Romney’s Money Gaffe
The Republican frontrunner's statements yesterday about his earnings and taxes went over like a platinum balloon.
Mitt Romney’s statements yesterday about his earnings and taxes went over like a platinum balloon.
ABC News (“Romney Reveals His Tax Rate Is ‘Probably Closer to 15 Percent’“):
Mitt Romney revealed for the first time today that his effective tax rate is “closer to 15 percent,” suggesting that he pays less in taxes than many middle income Americans despite being worth an estimated $250 million.

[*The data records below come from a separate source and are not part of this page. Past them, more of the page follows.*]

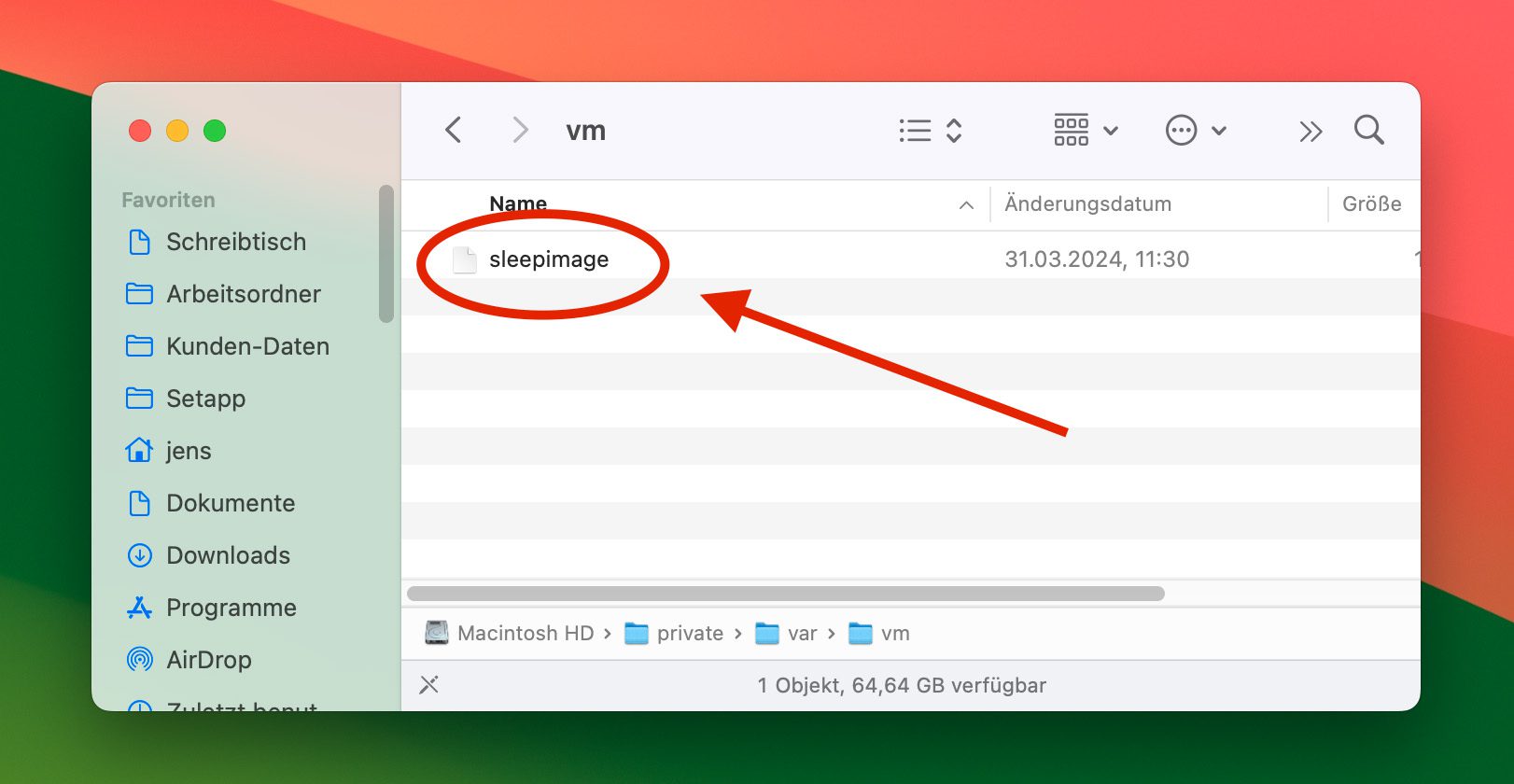Screen dimensions: 1514x784
Task: Expand the ellipsis action menu
Action: pyautogui.click(x=1196, y=131)
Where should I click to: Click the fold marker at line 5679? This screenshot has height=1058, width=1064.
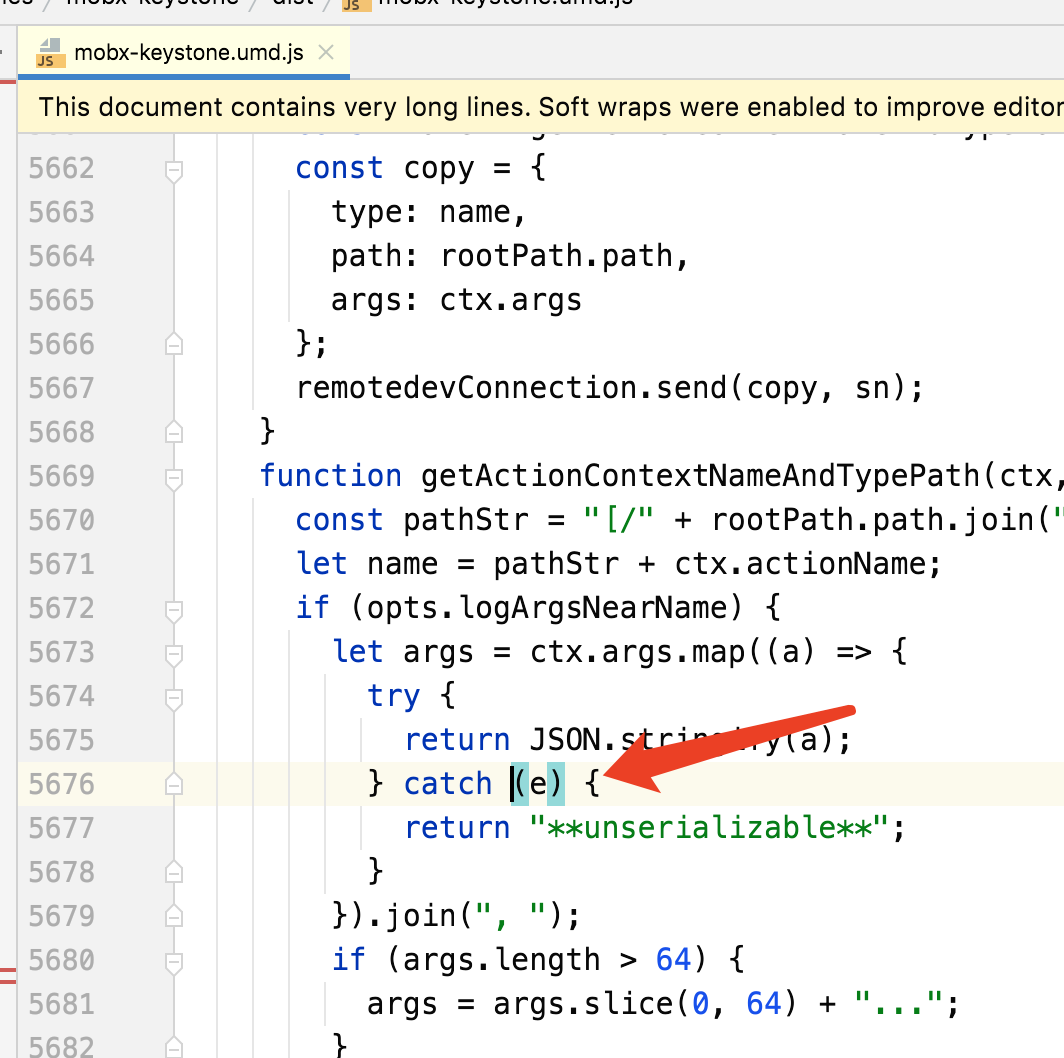173,916
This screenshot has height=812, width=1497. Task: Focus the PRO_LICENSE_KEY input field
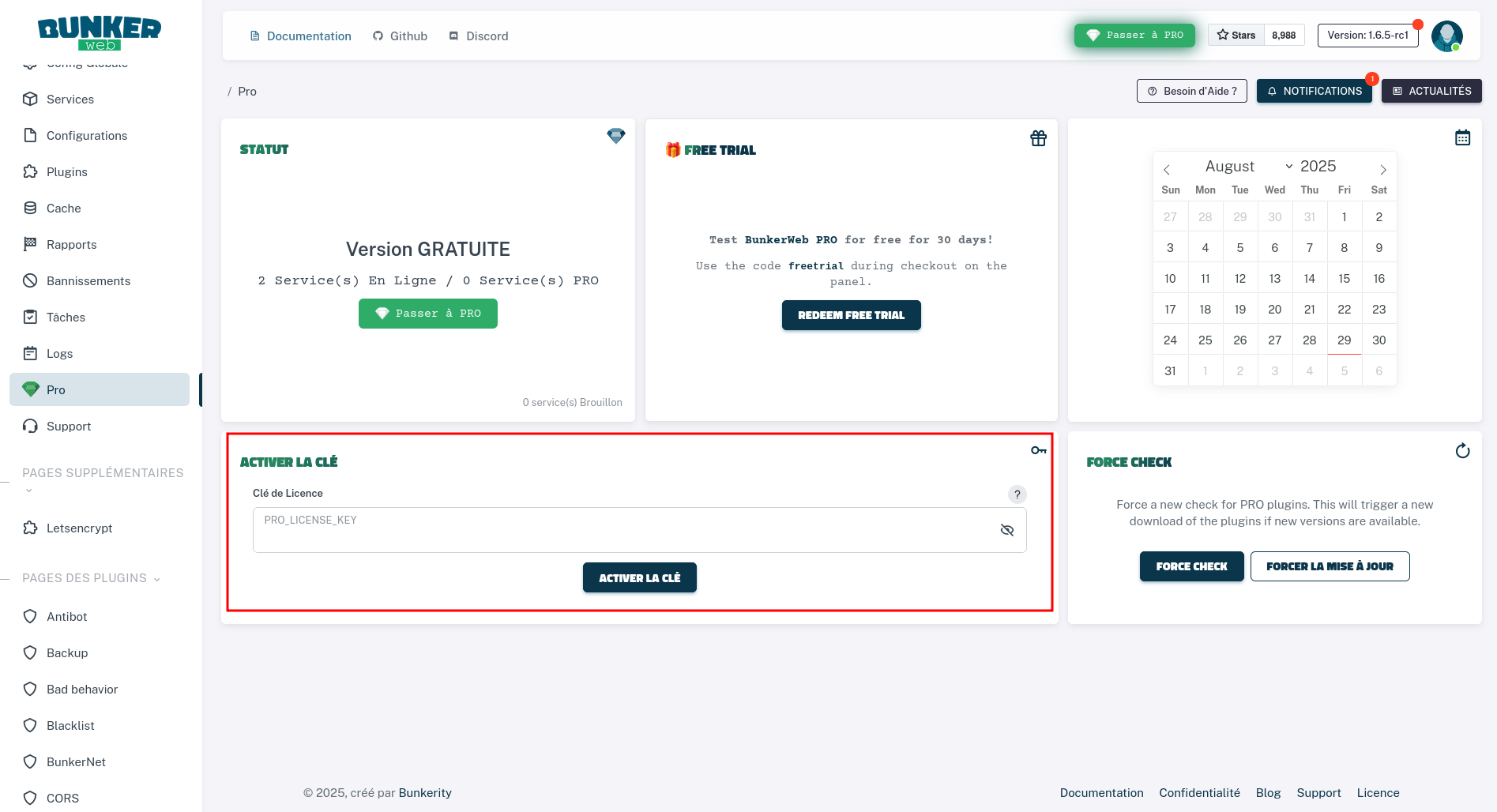click(x=624, y=530)
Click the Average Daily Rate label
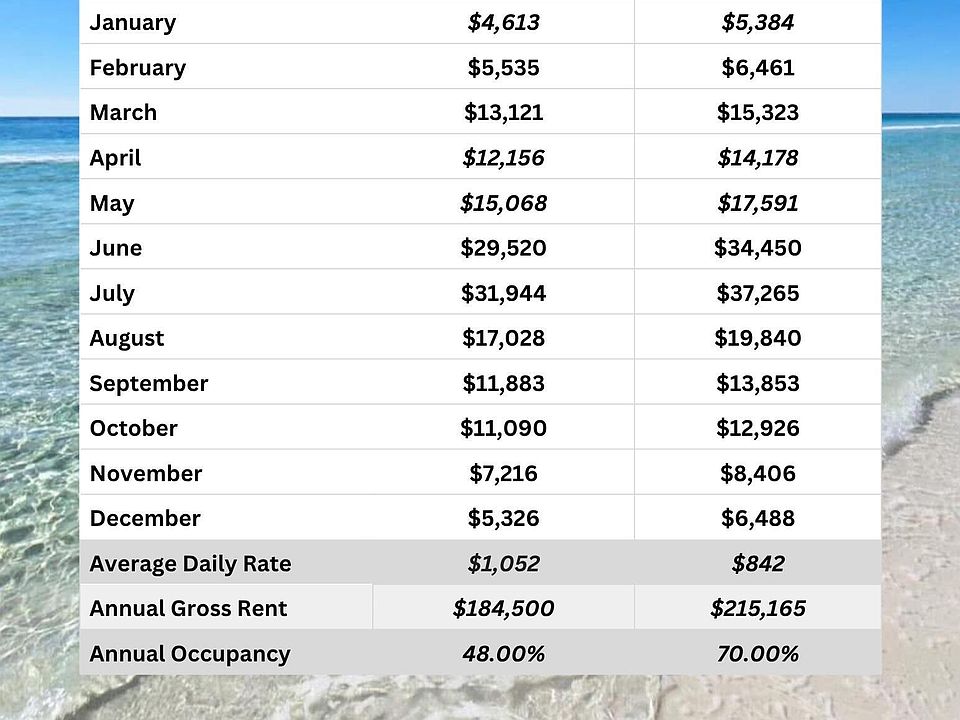Image resolution: width=960 pixels, height=720 pixels. (190, 564)
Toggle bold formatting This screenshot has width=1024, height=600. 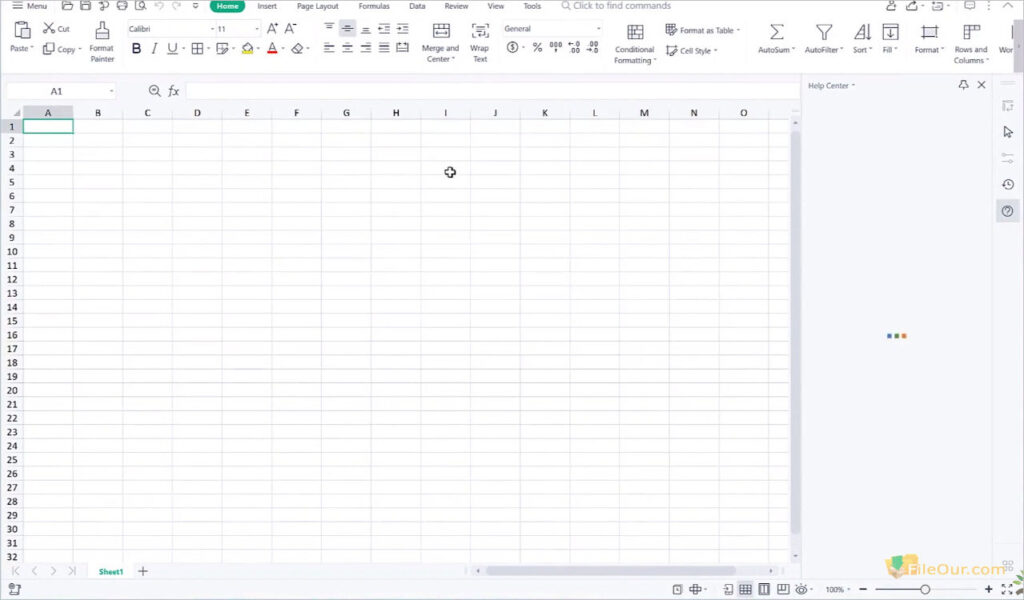(x=136, y=47)
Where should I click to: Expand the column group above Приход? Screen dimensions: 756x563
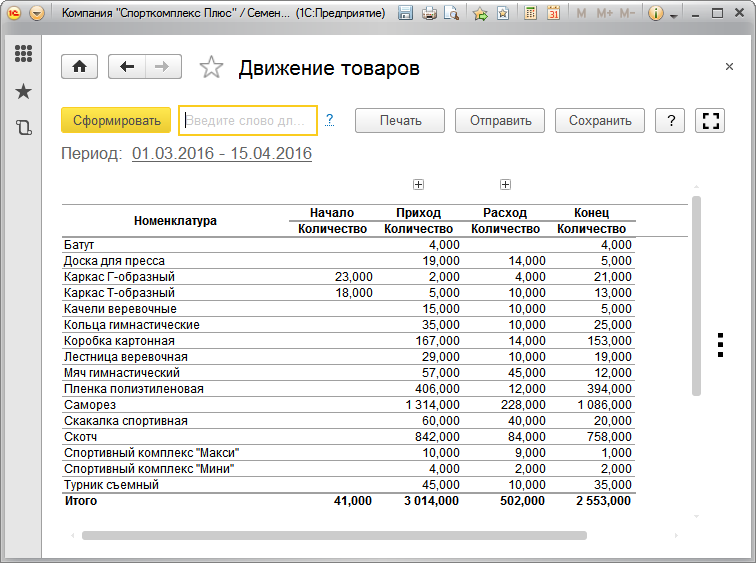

“What’s the effective rate I’ve been paying? It’s probably closer to the 15 percent rate than anything,” Romney said during a press conference after an early morning rally. “Because my last 10 years, I’ve…my income comes overwhelmingly from some investments made in the past, whether ordinary income or earned annually. I got a little bit of income from my book, but I gave that all away. And then I get speakers fees from time to time, but not very much.”
This will, quite reasonably, reignite the debate over the so-called “Buffet Rule” (the idea that the very highest earners ought to pay at least as high a percentage of taxes as their secretaries) and the differential treatment between regular income (“earned income,” in IRS parlance) and money earned from stocks and other investments (“unearned income”).
When the topic first came up some months back, I argued that it makes sense to treat true investment income differently than salary income, since the former carries risk and often accrues over years of deferred gratification. The caveat, though, is that we should differentiate investments from “investments.” That is, CEO pay disguised as stock options and held for short periods are really just salary. And the “carried interest rule,” which applies to those like Buffett who make their money as fund managers and pretends that the money they invest for others is their own investment, is pure rent seeking and therefore a loophole we ought to close.
I haven’t spent enough time researching Romney’s residual income from Bain Capitol to have any strong view on how it should be taxed. My instant reaction, though, is that it’s probably closer to “investment income” than investment income.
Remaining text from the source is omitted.